- [Given problem 1] In the stored-item rows, take the part that opens with the line containing "Given: Approve Naomi" and closes with the line containing "pyautogui.click(x=393, y=119)", switch "checkmark" to "tick icon", and write those lines out again with everything else unchanged.

— Start Document passage —

Skip to main content

Notice

Please note that most of the software linked on this forum is likely to be safe to use. If you are unsure, feel free to ask in the relevant topics, or send a private message to an administrator or moderator. To help curb the problems of false positives, or in the event that you do find actual malware, you can contribute through the article linked here.
Topic: How to determine the intrinsic audio quality ? (Read 4194 times) previous topic - next topic
0 Members and 1 Guest are viewing this topic.

How to determine the intrinsic audio quality ?

Since Pleasurize Music Foundation released well-known TT DR o.m. seems that many peoples assumes that DR means audio quality...

To my experience, even if DR is of course important, it's not the unique parameter to instrumentally determine the "intrinsic audio quality" of a WAV file; the frequency response, for example, is a parameter to take in serious consideration, IMHO.

BTW I'm not an expert, so I wanna start this discussion to understand what parameters do you consider essential in determining the quality of a WAV file.

Thanks in advice for all contributions !
Hybrid Multimedia Production Suite will be a platform-indipendent open source suite for advanced audio/video contents production.
Official git: https://www.forart.it/HyMPS/

How to determine the intrinsic audio quality ?

Reply #1
I assume you are talking about some sort of program to check 'how compressed' a song is (I thought I saw another discussion regarding figuring out if a song was a 'true flac' file or a flac'd mp3); one idea may be to have a 'smart' algorithm look at the decay of high frequencies - I am not sure if this would work for all codecs (or bitrates), but in foobar2000, if you look at a 'moderate quality' mp3 on the spectrogram plugin (turn dsp off as the spectrogram shows the post processed audio) compared to an uncompressed file, the highs will be very short 'dashes' as opposed to a dash with a decay; the mp3 codec cuts off the decay.  it may be possible to do an analysis of various codecs and their 'tendencies' to then give a probability of whether a song was recompressed or not - this correlation number could also be used to give an intrinsic 'sound quality' rating (obviously you would use more than just the decay of the high frequencies... some songs may not be mixed with lots of highs..)

— End Document passage —
— Start Information given —

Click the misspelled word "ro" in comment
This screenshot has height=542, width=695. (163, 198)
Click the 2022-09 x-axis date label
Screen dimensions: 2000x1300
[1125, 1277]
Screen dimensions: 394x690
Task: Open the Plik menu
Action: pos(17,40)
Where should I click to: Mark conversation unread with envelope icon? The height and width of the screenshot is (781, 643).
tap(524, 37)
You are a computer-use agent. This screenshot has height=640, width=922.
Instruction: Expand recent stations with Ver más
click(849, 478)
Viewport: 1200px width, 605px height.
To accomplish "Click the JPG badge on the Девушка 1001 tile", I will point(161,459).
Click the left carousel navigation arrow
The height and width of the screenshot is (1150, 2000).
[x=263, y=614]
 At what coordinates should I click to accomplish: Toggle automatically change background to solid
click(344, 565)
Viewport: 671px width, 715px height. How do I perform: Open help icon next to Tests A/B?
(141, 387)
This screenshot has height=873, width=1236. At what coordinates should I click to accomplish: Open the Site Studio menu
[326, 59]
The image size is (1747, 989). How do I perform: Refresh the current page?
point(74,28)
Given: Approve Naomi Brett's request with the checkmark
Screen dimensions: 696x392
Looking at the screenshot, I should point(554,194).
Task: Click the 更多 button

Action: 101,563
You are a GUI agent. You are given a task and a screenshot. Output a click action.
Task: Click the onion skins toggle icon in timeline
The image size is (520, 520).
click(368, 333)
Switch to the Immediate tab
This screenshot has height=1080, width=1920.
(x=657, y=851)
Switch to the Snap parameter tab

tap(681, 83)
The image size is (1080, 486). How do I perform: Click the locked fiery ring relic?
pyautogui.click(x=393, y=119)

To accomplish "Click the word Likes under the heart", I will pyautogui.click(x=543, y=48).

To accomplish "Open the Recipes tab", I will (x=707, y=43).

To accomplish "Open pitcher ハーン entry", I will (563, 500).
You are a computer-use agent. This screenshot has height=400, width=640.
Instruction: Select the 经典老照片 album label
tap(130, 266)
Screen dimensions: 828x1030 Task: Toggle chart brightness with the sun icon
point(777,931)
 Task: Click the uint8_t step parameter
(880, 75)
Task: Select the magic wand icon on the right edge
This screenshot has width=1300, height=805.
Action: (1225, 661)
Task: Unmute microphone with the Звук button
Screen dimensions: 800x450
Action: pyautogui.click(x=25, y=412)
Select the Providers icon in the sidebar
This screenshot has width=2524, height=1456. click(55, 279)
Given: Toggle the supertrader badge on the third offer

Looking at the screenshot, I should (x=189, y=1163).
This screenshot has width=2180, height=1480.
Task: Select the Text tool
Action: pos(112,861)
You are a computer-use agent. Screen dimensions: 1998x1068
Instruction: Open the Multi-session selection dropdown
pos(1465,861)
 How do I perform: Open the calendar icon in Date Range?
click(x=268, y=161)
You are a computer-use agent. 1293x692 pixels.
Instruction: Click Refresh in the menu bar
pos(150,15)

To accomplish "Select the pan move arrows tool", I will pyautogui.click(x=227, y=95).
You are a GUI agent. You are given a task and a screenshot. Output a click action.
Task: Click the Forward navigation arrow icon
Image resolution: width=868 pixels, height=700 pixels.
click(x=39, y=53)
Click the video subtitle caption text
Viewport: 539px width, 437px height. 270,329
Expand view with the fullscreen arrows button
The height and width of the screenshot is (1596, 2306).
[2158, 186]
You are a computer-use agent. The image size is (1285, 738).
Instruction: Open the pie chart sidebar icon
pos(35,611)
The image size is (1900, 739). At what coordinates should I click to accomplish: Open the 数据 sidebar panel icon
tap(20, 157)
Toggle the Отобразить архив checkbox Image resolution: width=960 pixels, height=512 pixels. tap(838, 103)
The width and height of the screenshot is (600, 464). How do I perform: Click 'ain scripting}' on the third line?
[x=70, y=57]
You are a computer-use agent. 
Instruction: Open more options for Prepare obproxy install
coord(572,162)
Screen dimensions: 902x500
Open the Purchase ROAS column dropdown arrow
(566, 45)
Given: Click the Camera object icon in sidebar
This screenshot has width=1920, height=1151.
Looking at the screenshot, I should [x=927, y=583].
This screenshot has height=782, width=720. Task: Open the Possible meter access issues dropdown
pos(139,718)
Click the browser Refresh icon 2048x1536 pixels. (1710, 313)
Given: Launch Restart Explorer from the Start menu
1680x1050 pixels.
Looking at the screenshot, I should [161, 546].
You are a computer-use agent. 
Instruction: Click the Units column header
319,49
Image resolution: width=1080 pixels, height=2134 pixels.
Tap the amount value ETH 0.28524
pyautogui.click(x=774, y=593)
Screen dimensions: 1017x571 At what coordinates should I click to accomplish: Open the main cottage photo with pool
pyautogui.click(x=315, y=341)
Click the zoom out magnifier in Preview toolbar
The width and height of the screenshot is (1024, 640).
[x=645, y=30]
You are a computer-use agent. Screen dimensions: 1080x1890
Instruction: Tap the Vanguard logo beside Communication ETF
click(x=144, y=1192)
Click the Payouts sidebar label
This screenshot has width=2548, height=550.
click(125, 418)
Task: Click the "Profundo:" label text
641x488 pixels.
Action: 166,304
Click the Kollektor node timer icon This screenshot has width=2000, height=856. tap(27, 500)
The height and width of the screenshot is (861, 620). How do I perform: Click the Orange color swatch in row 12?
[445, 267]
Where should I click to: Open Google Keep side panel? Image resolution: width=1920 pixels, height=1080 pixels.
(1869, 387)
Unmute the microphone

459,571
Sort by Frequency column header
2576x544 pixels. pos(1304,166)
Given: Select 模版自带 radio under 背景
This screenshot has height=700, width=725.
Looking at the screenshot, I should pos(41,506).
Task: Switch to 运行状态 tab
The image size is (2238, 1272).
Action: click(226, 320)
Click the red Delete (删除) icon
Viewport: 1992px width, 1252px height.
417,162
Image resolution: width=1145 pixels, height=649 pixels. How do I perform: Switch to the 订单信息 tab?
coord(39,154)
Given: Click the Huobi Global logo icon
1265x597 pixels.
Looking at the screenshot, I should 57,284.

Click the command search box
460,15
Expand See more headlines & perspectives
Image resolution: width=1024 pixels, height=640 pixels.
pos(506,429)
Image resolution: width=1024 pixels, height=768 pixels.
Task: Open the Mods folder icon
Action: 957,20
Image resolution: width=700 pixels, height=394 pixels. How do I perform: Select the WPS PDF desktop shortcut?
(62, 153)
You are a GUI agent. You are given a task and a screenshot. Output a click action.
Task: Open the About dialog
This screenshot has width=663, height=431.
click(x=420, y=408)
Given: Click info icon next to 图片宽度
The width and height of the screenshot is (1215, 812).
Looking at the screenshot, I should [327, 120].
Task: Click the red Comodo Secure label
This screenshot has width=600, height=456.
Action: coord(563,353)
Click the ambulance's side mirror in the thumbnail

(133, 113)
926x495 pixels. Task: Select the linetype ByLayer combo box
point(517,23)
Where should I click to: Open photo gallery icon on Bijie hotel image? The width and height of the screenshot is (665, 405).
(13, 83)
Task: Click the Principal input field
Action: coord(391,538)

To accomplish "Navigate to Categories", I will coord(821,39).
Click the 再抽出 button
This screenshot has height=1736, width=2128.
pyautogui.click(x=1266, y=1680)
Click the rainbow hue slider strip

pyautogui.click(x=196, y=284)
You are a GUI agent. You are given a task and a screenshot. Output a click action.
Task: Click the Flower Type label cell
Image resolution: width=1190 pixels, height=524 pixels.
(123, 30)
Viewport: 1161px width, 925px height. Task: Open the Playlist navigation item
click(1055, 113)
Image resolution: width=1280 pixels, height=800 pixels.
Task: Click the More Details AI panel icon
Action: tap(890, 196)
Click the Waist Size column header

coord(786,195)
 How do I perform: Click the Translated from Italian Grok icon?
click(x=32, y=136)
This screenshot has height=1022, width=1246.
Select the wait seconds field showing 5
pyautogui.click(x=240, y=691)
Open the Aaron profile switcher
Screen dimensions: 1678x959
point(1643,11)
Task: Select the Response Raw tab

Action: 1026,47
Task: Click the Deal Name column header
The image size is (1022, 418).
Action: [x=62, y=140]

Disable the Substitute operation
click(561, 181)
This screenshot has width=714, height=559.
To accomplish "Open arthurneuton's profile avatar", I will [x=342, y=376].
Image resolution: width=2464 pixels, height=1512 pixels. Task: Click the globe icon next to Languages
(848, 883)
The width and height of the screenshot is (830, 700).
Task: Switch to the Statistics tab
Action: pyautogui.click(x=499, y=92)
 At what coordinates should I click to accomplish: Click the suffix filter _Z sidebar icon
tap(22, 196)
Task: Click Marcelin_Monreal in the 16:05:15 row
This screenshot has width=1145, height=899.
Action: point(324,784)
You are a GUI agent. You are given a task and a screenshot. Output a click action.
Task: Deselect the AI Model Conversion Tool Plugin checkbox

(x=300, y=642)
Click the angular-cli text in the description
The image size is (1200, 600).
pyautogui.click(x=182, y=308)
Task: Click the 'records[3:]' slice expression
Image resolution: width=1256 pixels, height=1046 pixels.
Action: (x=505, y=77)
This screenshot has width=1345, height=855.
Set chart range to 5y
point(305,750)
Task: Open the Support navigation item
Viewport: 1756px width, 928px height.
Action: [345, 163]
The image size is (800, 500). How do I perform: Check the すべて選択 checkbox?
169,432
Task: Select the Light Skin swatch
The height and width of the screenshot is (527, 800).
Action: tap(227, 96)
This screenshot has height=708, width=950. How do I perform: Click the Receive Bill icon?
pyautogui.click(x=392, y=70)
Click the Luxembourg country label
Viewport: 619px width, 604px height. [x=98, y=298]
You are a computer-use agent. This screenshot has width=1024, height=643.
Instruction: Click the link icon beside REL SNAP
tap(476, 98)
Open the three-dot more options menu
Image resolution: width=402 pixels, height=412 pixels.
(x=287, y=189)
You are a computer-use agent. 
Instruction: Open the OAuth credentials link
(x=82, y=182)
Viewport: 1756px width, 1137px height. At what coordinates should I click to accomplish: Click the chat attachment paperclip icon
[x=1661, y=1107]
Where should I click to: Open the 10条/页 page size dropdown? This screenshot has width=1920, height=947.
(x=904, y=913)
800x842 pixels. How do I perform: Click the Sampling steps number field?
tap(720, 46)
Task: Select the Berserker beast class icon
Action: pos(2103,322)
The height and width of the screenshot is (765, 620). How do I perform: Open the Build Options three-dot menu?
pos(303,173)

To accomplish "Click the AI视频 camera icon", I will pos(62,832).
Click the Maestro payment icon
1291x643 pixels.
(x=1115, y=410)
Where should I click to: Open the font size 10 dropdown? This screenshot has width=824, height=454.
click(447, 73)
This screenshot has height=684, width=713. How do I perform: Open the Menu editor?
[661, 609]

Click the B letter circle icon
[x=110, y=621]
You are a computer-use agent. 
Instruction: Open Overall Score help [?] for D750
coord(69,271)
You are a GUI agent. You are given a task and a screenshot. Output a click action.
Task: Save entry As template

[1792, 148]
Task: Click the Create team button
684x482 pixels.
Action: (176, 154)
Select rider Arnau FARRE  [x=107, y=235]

— End Information given —

- [Given problem 2] Reproduce, word for word, the part of the forum thread on audio quality that opens with the words "Topic: How to" and closes with "audio/video contents production.".

- [Complete output 1]
Given: Approve Naomi Brett's request with the tick icon
Screen dimensions: 696x392
Looking at the screenshot, I should point(554,194).
Task: Click the 更多 button

Action: 101,563
You are a GUI agent. You are given a task and a screenshot. Output a click action.
Task: Click the onion skins toggle icon in timeline
The image size is (520, 520).
click(368, 333)
Switch to the Immediate tab
This screenshot has height=1080, width=1920.
(x=657, y=851)
Switch to the Snap parameter tab

tap(681, 83)
The image size is (1080, 486). How do I perform: Click the locked fiery ring relic?
pyautogui.click(x=393, y=119)

- [Complete output 2]
Topic: How to determine the intrinsic audio quality ? (Read 4194 times) previous topic - next topic
0 Members and 1 Guest are viewing this topic.

How to determine the intrinsic audio quality ?

Since Pleasurize Music Foundation released well-known TT DR o.m. seems that many peoples assumes that DR means audio quality...

To my experience, even if DR is of course important, it's not the unique parameter to instrumentally determine the "intrinsic audio quality" of a WAV file; the frequency response, for example, is a parameter to take in serious consideration, IMHO.

BTW I'm not an expert, so I wanna start this discussion to understand what parameters do you consider essential in determining the quality of a WAV file.

Thanks in advice for all contributions !
Hybrid Multimedia Production Suite will be a platform-indipendent open source suite for advanced audio/video contents production.